Marathon Petroleum (MPC) has completed the sale of its Speedway convenience-store chain for $21 billion to retailer 7-Eleven. It plans to use the proceeds to buy back shares and pay debts.
Marathon is an American fuel company whose operations include oil refining. It decided to sell Speedway as part of a restructuring plan.
“The close of the Speedway transaction marks a significant milestone in our ongoing commitment to strengthen the competitive position of our portfolio,” said Marathon CFO Maryann Mannen.
After paying taxes tied to the transaction, Marathon will retain $16.5 billion in cash. It plans to use up to $7.1 billion to fund stock repurchase. Including the $2.9 billion still remaining from the previous repurchase plan, the company is now set to buy back up to $10 billion of its stock.
It plans to start with a cash tender offer to repurchase $4 billion of the stock, or 10% of the current market capitalization. The cash tender offer, which the company intends to commence in the coming days, aims to repurchase shares at a price of between $56 and $63. Once that is completed, Marathon plans to spend the remaining amount over the next 12 – 18 months. (See Marathon Petroleum stock analysis on TipRanks)

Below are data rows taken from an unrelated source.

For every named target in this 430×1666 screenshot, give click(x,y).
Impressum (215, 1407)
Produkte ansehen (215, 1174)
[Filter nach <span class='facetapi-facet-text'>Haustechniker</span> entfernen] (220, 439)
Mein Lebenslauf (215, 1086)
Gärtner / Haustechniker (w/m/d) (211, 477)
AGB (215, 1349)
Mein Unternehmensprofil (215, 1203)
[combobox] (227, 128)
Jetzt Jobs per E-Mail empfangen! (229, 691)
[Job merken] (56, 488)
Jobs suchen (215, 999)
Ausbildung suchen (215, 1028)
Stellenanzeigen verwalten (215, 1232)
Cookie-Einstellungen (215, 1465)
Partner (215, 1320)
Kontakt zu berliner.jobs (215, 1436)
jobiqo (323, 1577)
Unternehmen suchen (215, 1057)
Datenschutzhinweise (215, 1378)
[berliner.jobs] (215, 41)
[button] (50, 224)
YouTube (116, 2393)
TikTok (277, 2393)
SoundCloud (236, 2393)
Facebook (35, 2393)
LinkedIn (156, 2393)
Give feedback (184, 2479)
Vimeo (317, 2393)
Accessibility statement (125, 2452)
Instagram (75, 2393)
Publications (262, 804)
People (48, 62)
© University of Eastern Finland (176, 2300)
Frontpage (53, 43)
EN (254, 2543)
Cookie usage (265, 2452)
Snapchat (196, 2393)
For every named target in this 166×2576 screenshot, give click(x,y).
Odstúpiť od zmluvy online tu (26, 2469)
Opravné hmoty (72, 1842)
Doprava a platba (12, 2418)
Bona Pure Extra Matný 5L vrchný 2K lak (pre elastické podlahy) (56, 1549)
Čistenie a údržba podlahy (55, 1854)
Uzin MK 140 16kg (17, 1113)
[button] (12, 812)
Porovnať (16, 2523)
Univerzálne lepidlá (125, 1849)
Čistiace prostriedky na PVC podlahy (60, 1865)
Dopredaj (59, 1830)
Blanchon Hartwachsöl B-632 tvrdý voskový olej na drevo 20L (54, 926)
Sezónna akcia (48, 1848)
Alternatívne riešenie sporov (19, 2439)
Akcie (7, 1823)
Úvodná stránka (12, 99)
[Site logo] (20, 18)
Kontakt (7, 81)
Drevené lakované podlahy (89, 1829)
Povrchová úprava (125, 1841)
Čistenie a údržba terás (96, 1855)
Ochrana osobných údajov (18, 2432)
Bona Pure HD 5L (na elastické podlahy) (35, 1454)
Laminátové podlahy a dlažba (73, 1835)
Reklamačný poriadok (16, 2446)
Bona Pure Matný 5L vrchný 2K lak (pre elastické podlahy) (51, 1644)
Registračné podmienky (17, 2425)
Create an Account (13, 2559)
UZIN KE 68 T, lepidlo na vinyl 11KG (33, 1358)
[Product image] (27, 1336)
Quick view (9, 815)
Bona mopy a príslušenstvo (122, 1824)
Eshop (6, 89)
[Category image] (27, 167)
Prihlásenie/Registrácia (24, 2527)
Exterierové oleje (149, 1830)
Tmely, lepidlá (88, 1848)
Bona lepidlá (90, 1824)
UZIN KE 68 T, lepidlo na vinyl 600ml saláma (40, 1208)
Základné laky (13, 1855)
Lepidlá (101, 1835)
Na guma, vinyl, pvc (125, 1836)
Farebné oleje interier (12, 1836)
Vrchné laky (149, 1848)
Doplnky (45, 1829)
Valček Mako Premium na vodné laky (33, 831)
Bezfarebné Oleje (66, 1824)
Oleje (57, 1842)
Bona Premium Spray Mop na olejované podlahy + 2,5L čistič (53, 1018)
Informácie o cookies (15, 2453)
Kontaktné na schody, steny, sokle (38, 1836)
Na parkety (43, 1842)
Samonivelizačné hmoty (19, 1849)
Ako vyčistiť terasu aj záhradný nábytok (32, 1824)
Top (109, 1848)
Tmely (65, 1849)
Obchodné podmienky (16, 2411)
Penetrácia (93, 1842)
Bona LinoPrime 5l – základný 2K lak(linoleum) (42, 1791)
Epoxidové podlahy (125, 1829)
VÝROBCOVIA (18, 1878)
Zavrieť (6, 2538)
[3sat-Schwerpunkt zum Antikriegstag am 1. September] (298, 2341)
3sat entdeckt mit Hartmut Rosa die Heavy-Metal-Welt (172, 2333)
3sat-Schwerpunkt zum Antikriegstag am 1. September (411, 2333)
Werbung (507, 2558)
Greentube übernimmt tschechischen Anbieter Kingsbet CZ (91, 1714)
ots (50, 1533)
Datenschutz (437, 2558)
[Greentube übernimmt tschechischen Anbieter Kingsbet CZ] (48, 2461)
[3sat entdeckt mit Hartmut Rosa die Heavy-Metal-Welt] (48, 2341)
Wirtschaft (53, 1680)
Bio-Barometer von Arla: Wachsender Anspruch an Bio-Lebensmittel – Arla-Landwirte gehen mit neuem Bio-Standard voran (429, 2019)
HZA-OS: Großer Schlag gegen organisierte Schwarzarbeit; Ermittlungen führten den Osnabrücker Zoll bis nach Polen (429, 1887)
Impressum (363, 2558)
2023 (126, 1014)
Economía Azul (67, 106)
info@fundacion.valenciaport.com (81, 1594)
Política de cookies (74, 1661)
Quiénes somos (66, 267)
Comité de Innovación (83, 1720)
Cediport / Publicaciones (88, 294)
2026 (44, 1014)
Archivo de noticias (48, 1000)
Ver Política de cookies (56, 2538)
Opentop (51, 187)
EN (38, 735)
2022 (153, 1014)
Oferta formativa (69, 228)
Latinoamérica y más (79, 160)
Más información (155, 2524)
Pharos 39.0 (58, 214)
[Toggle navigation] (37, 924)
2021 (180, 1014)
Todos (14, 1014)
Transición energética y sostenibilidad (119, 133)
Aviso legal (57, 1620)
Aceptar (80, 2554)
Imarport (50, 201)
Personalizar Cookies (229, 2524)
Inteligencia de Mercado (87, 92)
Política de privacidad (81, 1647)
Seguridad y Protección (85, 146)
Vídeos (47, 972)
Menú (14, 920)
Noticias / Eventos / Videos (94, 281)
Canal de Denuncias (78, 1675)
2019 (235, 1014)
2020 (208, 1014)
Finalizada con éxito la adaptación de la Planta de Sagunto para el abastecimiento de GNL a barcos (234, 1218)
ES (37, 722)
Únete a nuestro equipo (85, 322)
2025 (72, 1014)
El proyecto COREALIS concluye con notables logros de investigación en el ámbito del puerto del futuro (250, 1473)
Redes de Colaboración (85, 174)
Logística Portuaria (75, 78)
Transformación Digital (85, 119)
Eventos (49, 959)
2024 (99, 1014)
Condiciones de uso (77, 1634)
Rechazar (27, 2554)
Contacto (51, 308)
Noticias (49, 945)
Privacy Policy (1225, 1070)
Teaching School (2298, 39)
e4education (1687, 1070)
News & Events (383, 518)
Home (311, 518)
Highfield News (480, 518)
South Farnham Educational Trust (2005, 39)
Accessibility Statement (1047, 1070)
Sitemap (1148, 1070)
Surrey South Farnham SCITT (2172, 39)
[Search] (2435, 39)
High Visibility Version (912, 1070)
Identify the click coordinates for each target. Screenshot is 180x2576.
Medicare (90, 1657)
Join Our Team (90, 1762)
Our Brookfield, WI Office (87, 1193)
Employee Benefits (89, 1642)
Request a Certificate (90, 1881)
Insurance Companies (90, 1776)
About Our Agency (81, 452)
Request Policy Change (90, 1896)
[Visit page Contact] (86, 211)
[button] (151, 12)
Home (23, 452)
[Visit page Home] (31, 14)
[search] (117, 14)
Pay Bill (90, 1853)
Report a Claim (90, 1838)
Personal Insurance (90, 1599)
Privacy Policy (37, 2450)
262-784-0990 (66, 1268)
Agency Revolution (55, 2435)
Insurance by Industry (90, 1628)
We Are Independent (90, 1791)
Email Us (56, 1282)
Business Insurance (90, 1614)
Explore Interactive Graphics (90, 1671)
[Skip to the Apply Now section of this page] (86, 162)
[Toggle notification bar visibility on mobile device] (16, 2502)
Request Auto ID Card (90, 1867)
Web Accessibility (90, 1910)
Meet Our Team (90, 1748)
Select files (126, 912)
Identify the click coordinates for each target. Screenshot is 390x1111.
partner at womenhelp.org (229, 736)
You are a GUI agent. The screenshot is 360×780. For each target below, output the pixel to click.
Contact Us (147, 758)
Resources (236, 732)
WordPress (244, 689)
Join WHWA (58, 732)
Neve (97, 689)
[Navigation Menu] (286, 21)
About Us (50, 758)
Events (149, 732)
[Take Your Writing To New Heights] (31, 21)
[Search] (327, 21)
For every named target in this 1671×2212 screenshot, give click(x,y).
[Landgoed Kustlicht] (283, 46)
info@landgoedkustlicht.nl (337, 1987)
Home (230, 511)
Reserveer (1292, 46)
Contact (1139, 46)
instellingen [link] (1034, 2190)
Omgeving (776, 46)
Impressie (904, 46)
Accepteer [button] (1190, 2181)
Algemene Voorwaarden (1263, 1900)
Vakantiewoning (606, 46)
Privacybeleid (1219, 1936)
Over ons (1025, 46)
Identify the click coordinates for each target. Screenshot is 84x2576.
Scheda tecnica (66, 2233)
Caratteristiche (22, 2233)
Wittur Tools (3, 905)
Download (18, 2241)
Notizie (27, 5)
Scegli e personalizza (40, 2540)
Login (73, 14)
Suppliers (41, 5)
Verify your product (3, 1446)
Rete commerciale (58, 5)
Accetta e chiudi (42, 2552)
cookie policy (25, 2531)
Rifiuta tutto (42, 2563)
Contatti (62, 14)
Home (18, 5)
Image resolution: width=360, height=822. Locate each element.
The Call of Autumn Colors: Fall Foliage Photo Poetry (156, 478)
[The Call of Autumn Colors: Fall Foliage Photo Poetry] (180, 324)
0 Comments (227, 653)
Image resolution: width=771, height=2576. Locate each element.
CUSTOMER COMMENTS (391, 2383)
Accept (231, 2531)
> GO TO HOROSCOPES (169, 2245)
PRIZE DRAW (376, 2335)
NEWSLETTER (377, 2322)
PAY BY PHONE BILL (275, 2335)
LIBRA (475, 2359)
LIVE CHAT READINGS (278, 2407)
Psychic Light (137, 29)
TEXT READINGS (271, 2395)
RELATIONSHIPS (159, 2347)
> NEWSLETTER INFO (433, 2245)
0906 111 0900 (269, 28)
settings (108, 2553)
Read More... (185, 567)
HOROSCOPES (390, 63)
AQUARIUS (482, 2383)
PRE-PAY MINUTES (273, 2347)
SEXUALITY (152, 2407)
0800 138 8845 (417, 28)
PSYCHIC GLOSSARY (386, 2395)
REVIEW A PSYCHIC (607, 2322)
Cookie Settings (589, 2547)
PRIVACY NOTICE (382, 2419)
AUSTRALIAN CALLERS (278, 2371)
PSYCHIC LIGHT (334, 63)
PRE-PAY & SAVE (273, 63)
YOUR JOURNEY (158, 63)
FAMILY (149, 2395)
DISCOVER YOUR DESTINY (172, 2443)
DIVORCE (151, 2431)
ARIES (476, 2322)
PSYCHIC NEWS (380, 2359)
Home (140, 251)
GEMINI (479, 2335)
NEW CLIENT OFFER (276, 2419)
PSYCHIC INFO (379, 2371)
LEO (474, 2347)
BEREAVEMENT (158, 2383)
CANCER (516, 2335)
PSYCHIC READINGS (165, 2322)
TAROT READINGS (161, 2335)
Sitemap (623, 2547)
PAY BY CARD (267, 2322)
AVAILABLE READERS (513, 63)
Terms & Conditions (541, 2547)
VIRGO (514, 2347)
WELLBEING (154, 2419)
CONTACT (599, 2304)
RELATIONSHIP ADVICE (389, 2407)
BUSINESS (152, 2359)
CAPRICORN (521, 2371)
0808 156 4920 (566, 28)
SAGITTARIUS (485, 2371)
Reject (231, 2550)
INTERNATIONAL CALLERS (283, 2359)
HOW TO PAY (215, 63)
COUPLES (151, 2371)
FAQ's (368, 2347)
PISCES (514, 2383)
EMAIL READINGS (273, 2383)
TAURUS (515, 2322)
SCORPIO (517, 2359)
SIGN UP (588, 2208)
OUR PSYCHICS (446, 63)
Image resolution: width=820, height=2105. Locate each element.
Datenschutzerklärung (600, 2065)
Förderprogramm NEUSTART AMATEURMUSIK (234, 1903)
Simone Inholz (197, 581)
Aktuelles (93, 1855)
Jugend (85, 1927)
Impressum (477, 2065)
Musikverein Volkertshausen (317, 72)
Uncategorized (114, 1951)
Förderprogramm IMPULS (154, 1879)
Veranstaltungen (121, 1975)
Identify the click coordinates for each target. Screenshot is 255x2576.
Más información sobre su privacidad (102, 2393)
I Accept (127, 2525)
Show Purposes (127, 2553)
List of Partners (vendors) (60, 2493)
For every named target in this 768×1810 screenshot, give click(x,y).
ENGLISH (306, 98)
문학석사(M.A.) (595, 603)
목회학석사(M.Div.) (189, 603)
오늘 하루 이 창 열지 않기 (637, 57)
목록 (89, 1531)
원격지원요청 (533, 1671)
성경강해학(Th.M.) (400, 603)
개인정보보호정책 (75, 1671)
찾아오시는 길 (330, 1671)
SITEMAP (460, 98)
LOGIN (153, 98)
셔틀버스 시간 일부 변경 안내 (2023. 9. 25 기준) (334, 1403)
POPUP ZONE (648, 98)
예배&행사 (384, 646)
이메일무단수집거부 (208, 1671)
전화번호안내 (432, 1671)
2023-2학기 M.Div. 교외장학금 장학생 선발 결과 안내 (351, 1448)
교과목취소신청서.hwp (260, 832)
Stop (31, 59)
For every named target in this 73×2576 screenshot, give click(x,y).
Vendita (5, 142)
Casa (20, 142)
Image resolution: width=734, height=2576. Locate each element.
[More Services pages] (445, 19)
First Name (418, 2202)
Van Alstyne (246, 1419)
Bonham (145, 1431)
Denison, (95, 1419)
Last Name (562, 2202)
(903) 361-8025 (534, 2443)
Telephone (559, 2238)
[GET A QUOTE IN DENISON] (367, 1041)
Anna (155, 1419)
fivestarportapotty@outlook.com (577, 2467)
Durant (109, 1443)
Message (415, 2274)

In addition to the buyback, Marathon has earmarked $2.5 billion for long-term structural debt reduction.
After Marathon announced the closing of the Speedway sale and expanded the repurchase plan, Raymond James analyst Justin Jenkins assigned a Buy rating to the stock.
“We think this will position MPC to offer substantial upside to the cash return story over the next few years (both buybacks and possible dividend increases),” noted Jenkins.
Consensus among analysts on Wall Street is a Strong Buy based on 9 Buy ratings. The average analyst price target of $70.71 implies 17.69% upside potential over current levels.
MPC scores a 9 out of 10 on TipRanks’ Smart Score rating system, implying the stock is likely to outperform the market.